Calls made by 24 satellites running Global Positioning System (GPS) services are more expensive than calls to help you find the nearest gas station. From ground missions to missile systems, the military depends on GPS. The military’s dependence on GPS is so high that its personnel and agencies have warned that GPS may become a single point of failure. If the system fails, the military will regularly organize exercises without using the system. Global civilian life depends on GPS more than we know.
Although these 24 satellites may fail for various technical reasons, they are also worried that opponents using jamming technology will prevent access to GPS. This attack will have an impact on the critical applications of civil infrastructure (GPS-based power networks and ATM networks) and will greatly disrupt military operations.

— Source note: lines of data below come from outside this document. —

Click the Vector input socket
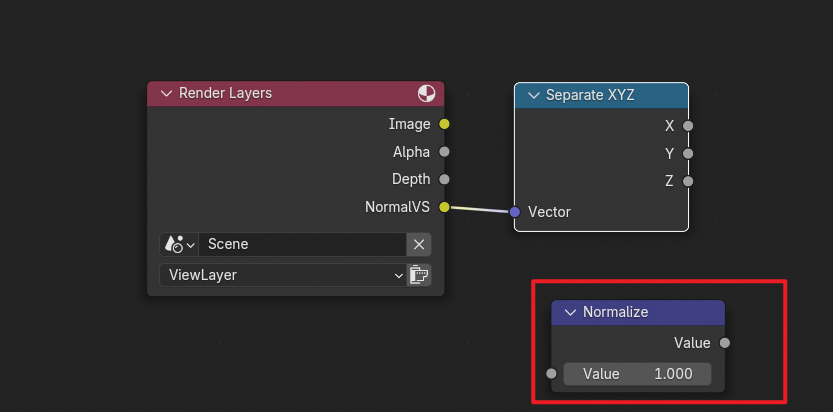The image size is (833, 412). 515,212
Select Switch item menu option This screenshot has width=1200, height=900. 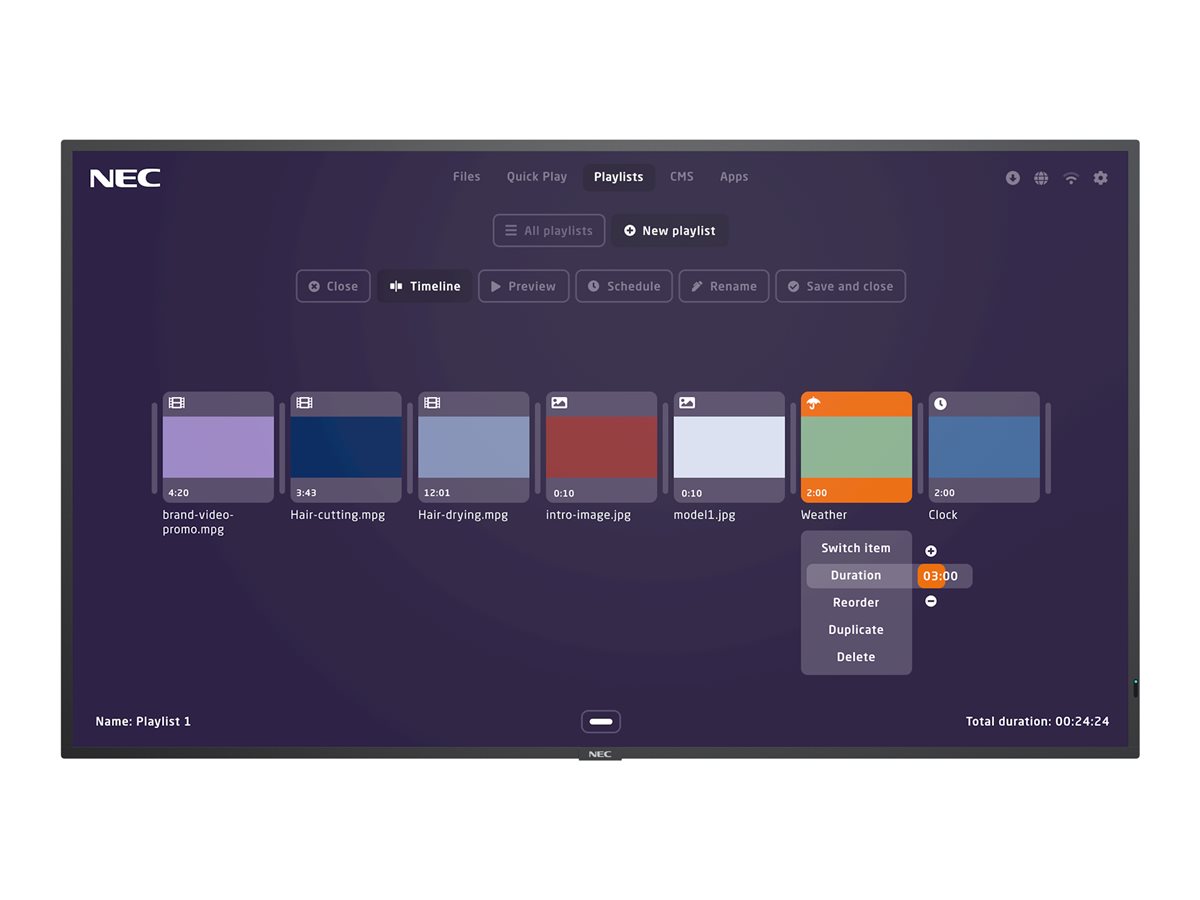click(856, 548)
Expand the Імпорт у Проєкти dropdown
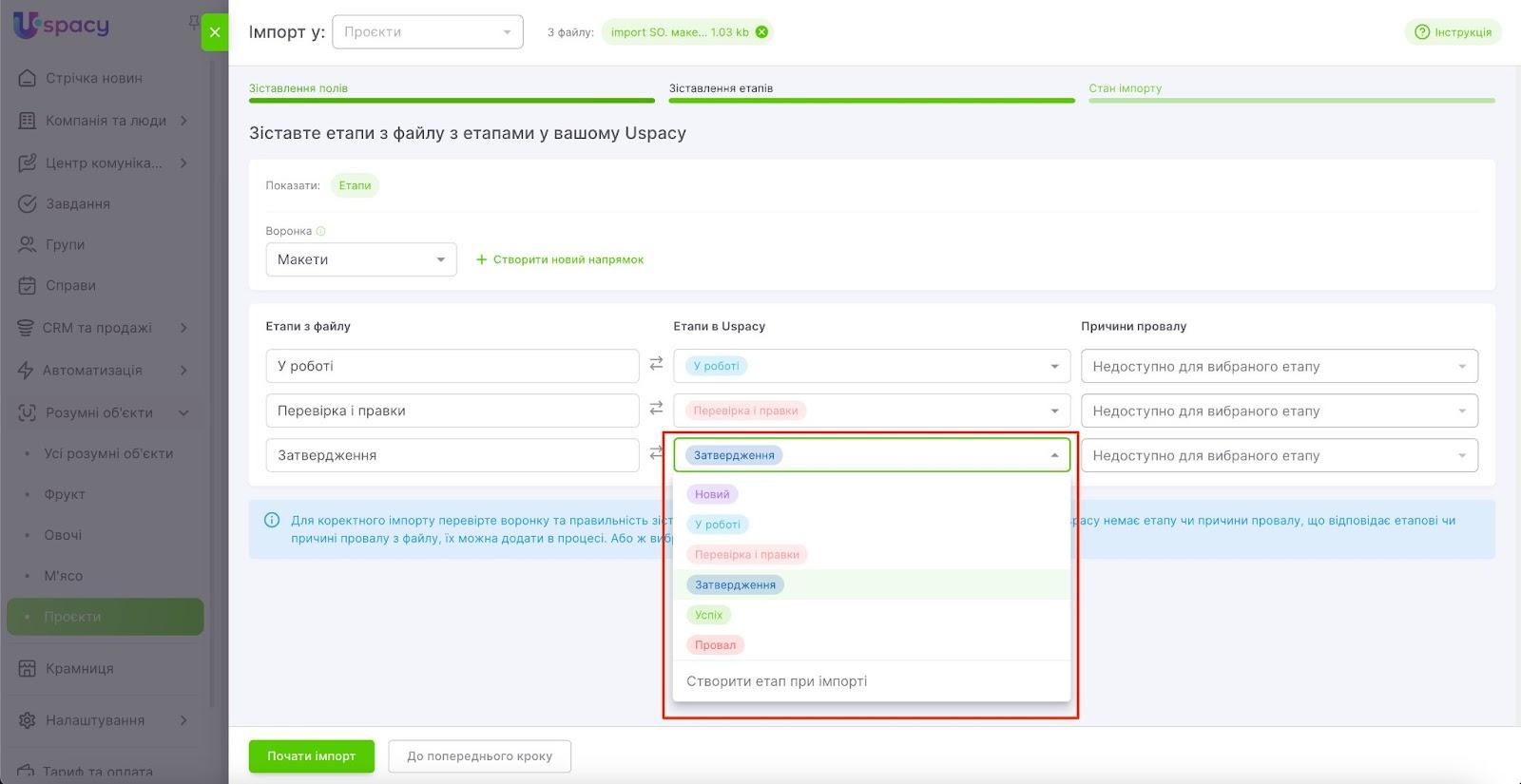This screenshot has width=1521, height=784. [427, 32]
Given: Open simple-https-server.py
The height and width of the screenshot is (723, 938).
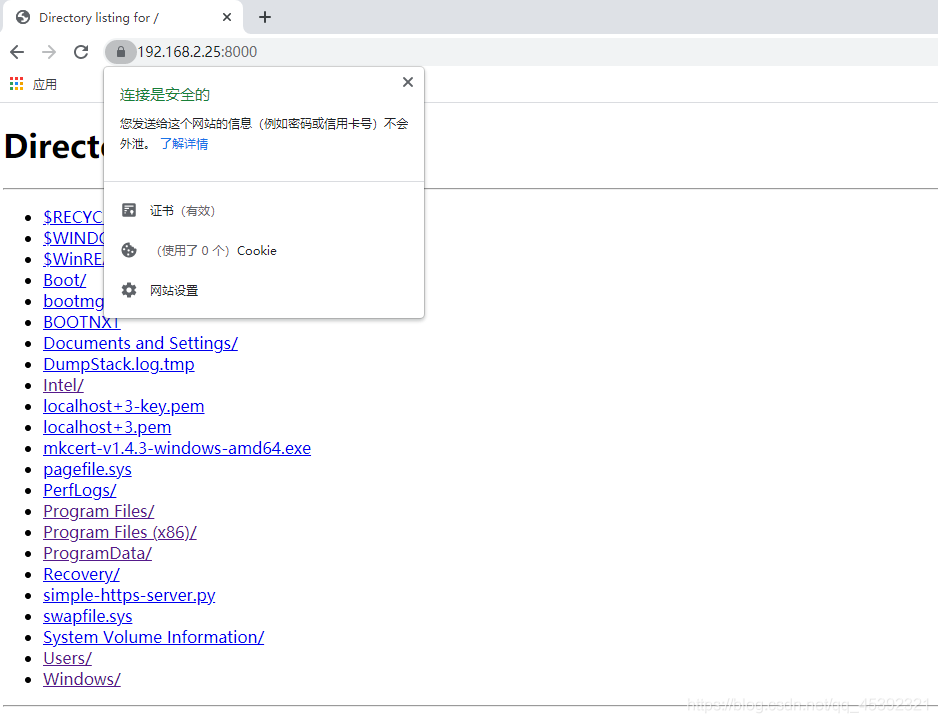Looking at the screenshot, I should coord(129,595).
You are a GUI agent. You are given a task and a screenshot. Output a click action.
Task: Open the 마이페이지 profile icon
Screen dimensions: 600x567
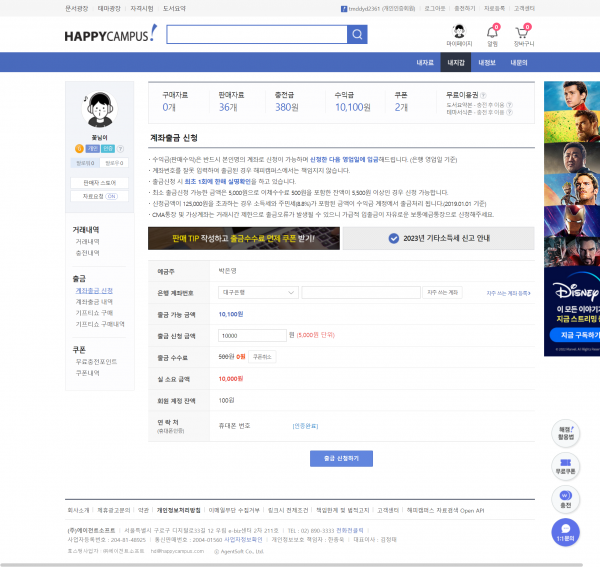(x=459, y=33)
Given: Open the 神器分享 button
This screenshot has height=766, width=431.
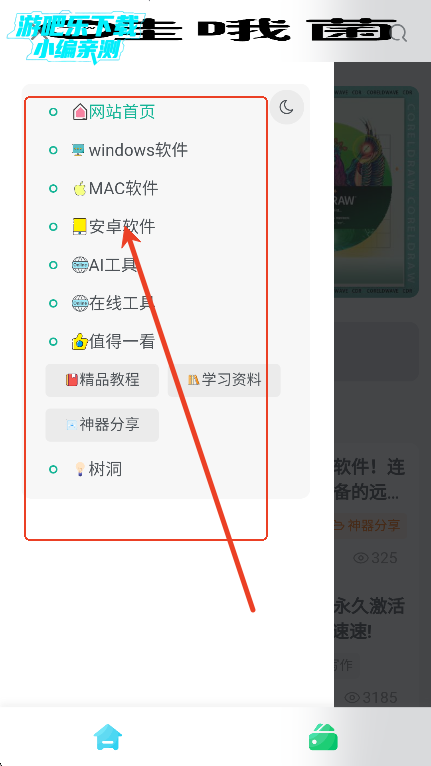Looking at the screenshot, I should tap(102, 425).
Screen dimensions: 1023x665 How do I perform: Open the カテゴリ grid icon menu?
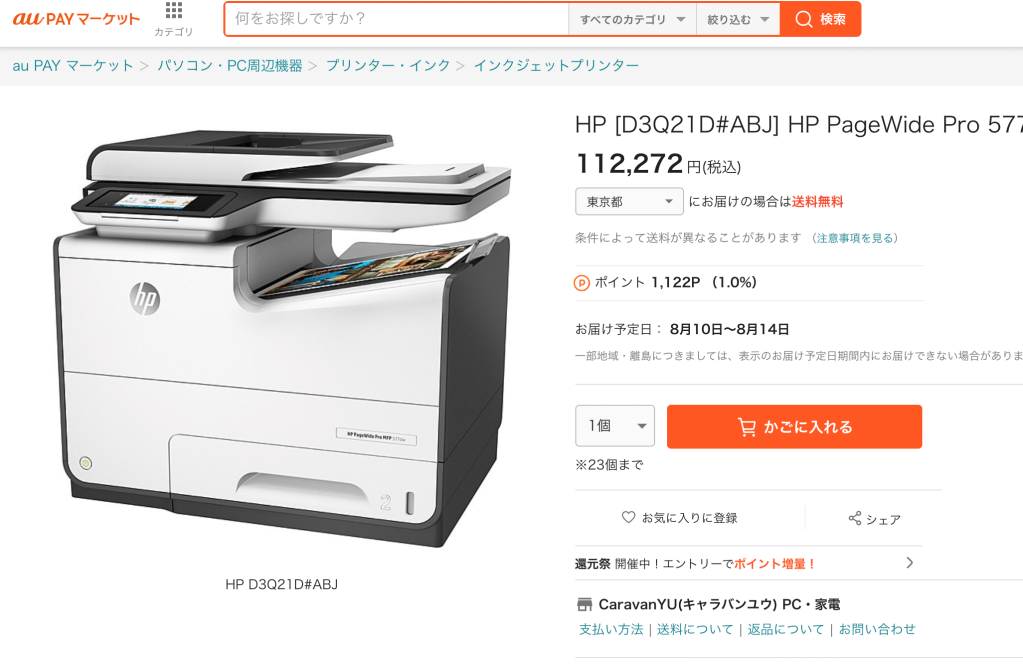tap(174, 10)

In recent years, a team in the aeronautical communications system implementation department has developed Blind Interference Signal Suppression (BLISS) technology, designed to eliminate potential interfering signals—GPS jammers.
Because the GPS signal on the earth is very weak, GPS signals received by ground users are easily blocked. On the battlefield, the enemy can intentionally block the GPS to prevent the soldiers from knowing their exact location. In Canada, there are many documented cases that use gps jammer purchased on the Internet to reject location information. Specifically, man-made jammers are easy to obtain, although they are illegal, and have been used to circumvent GPS tracking technology.
Dr. Philip Dafesh said: “BLISS uses a set of proprietary algorithms to estimate the specific characteristics of high-power jammers, so as to mitigate the impact of various powerful jammers.” BLISS can be implemented with existing receivers as an independent device between the GPS receiver and its antenna, or it can be integrated into future receiver chipsets.
BLISS is effective for many types of interference
There are well-known techniques for eliminating interference, which focus on eliminating interference in a narrow band in a small frequency range. When the GPS jammer frequency changes rapidly, these techniques will fail. Unlike these traditional technologies, BLISS can also effectively combat interference that matches the target signal, and is not sensitive to interference that rapidly changes frequency or phase characteristics.
Military GPS receiver for this field.
This technology is very promising and has been licensed by Talen-X, a subsidiary of Orolia, which specializes in the production of precise time and frequency products for solving global navigation satellite system problems.
The research and development of BLISS was originally funded by the Aerospace Innovation Laboratory (iLab), which was designed to encourage engineers to explore innovative solutions to solve space capacity problems. BLISS is an example of how the ideas generated in iLab can be turned into real solutions.
Dr. Esteban Valles, Head of Implementation, said: “We have a very talented and diverse group of employees who use cutting-edge technology from many fields to create and deliver operational proof-of-concept devices, such as BLISS. The concept of communication.